Special Edition: The Future of Continuous BioProcessing

Addressing barriers to the shift to downstream continuous processing

By Nick Taylor

- Last updated on GMT

© GettyImages/Shutter2U
© GettyImages/Shutter2U

Related tags Chromatography Antibody Continuous bioprocessing Continuous manufacturing

The shift away from batch downstream processing has moved closer in recent years amid progress on techniques such as antibody purification using continuous chromatography media. However, there remain barriers to clear before manufacturing facilities that use continuous approaches across upstream and downstream processes become commonplace.

Perfusion reactors have made continuous processes a viable, albeit still not commonly used, way of doing upstream manufacturing steps. Downstream processes are therefore the main obstacle to the fully integrated continuous production of monoclonal antibodies and other biologics.

Advances in technologies such as simulated moving bed systems have pointed to ways to move from batch to continuous processes downstream. There is still work to do if the industry is to widely use continuous downstream processes on a commercial scale, though.

Researchers at the University of Adelaide School of Chemical Engineering and Advanced Materials set out the state of the move to continuous downstream processing in a recent paper​ in the journal, Chemical Engineering Science​. The paper identified key areas the industry still needs to address.

Process control and the handling of unsteady product streams featured prominently in the discussion of the key challenges that may limit broader use.
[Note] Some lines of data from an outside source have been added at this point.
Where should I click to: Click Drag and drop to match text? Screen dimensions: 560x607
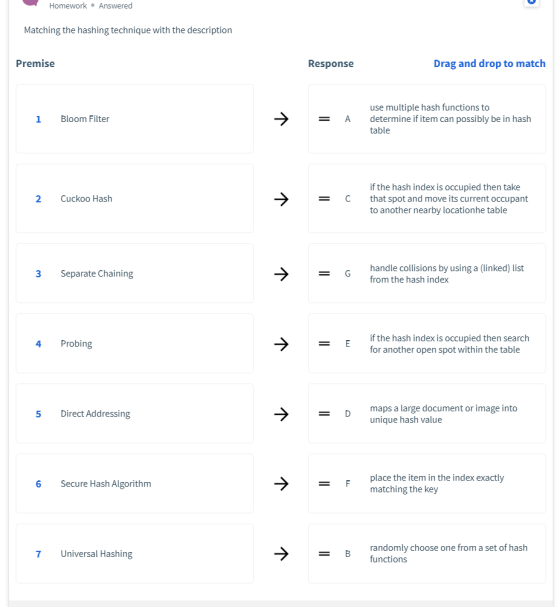(x=489, y=63)
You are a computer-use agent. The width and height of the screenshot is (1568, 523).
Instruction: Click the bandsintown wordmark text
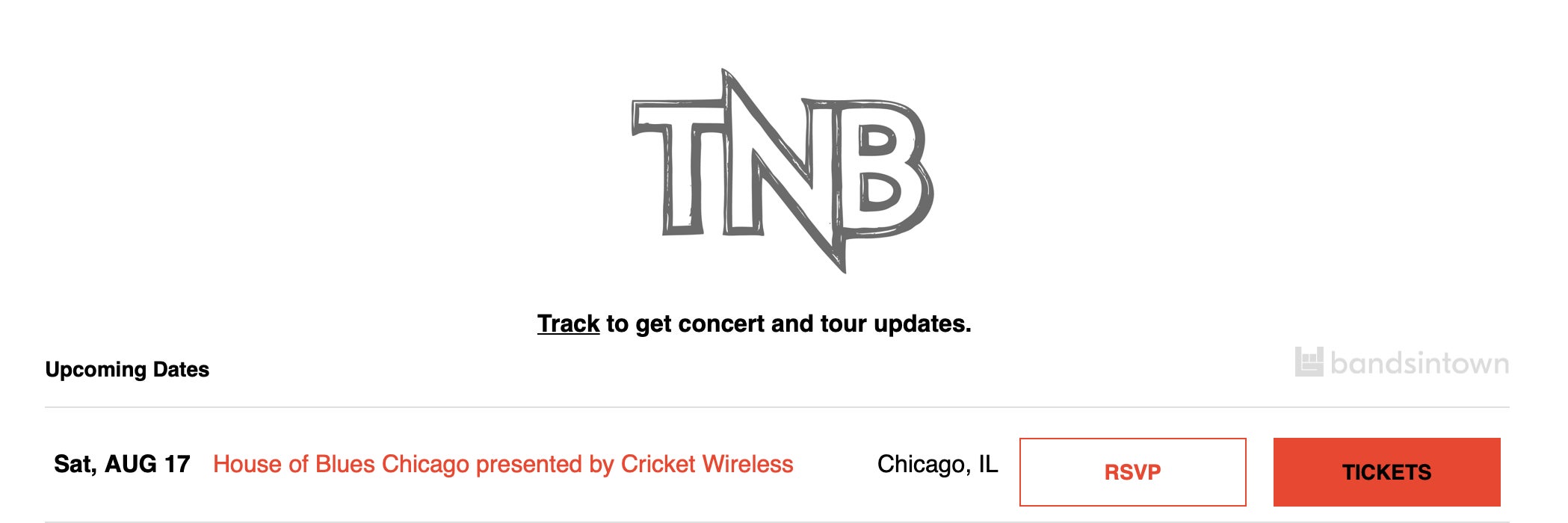(1419, 363)
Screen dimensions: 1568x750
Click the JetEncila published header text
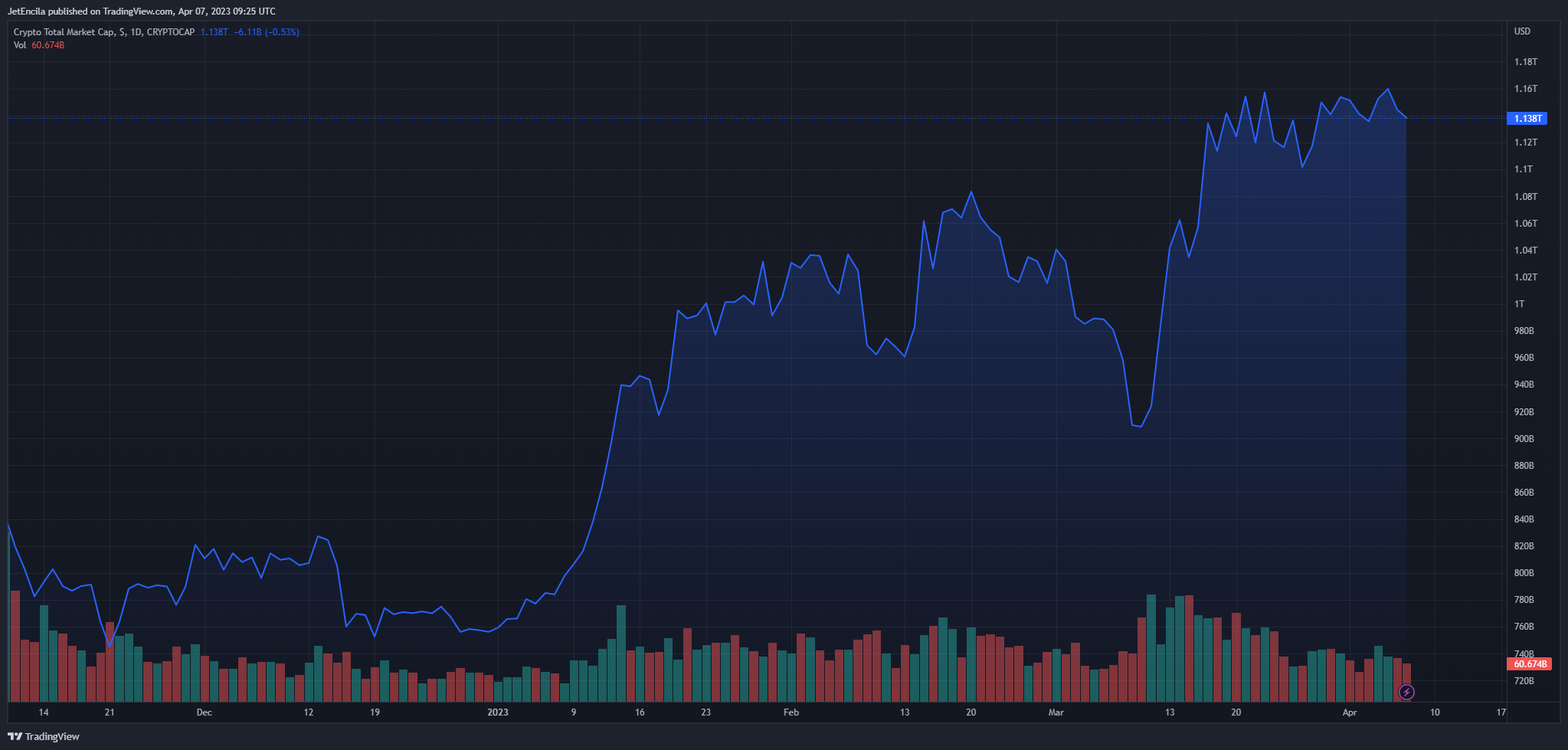click(141, 11)
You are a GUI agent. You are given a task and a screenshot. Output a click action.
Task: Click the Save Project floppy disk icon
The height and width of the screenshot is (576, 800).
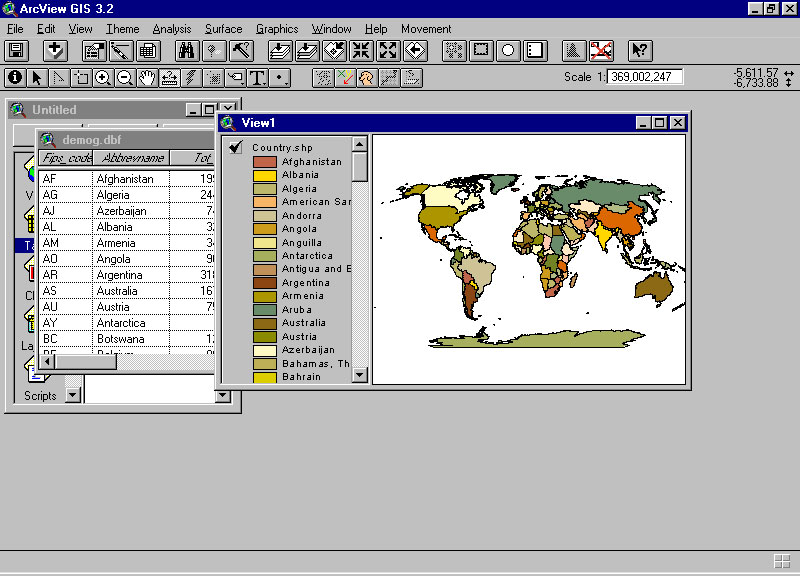[x=16, y=51]
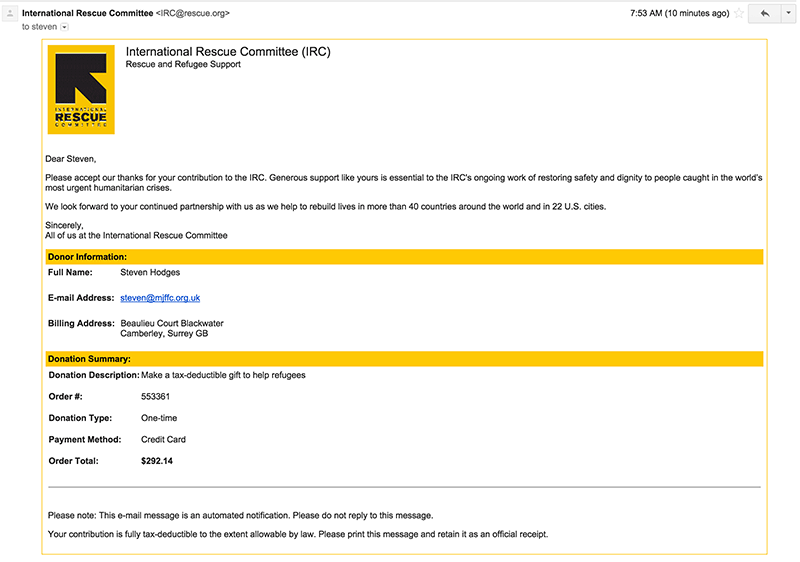Click the Steven Hodges full name value
800x562 pixels.
pos(150,272)
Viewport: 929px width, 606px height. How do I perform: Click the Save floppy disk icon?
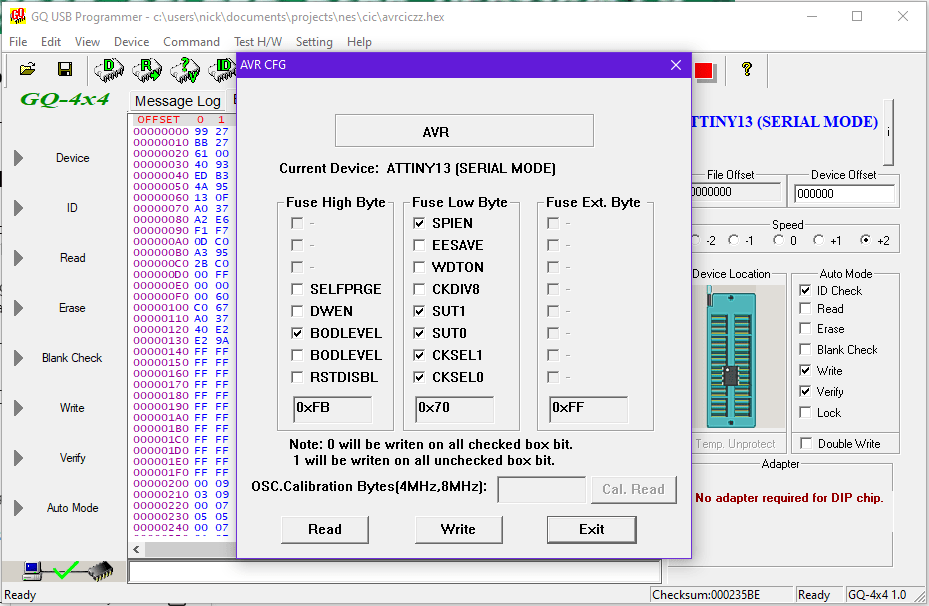pyautogui.click(x=65, y=69)
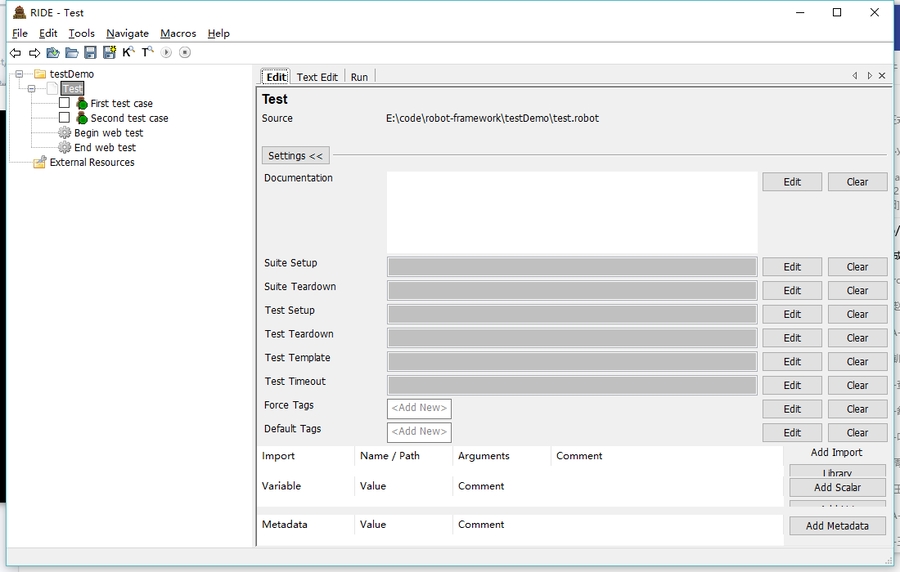Tick the Second test case checkbox
The height and width of the screenshot is (572, 900).
click(x=64, y=118)
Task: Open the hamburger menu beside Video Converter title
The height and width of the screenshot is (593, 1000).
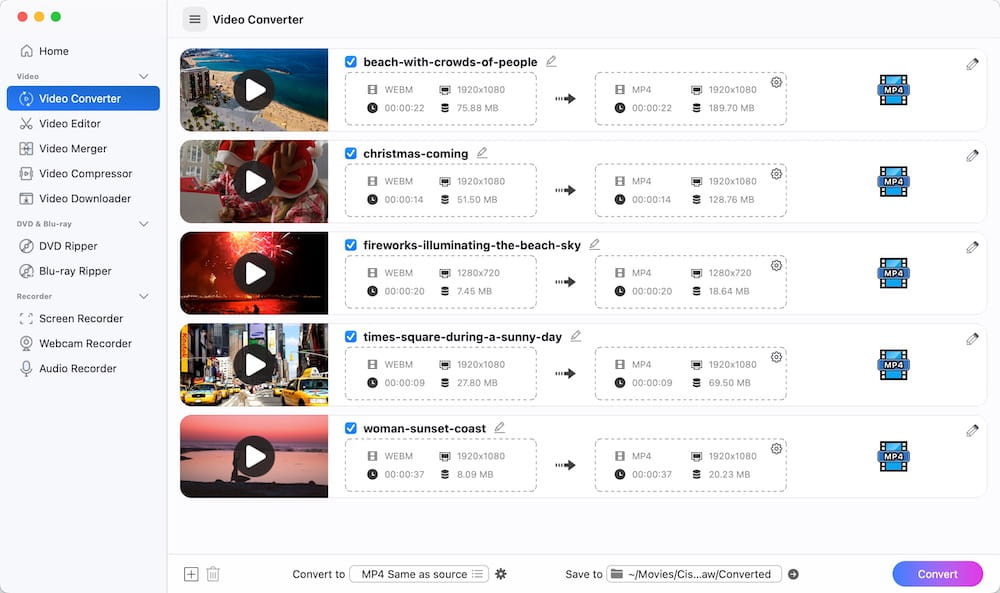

“Product titers may change over time and chromatographic unit operations produce product streams varying in concentration, which might influence subsequent unit operations and therefore require a continuous adaption,”​ wrote the researchers.

Towards mainstream adoption 

The industry will need to understand how to control such a process and validate and characterize a continuous process to make progress toward mainstream use of the approach. Equally, there remains a need for new knowledge about finding design spaces for robust processes and the identification and monitoring of critical control points.

As the University of Adelaide researchers see it, manufacturers will need a deeper understanding of the underlying processes if they are to resolve the remaining uncertainties. In doing so, companies may also address regulatory barriers to the switch to continuous downstream processing. 

Advocates of continuous processing argue companies that work through the outstanding challenges will be rewarded with a way of producing biologics that is faster, more productive, more flexible and cheaper overall. Yet, as the University of Adelaide researchers note, there remains a need for “reliable and easy to use models”​ to analyze “cost of goods at different scales.”

The researchers see deeper economic analyses of continuous processing as a crucial step in winning broader acceptance in the biologics manufacturing industry. Sanofi garnered awards and plaudits for the digitally enabled, continuous manufacturing facility it opened in Massachusetts last year but it is an outlier in an industry that largely remains wedded to more established ways of making medicines.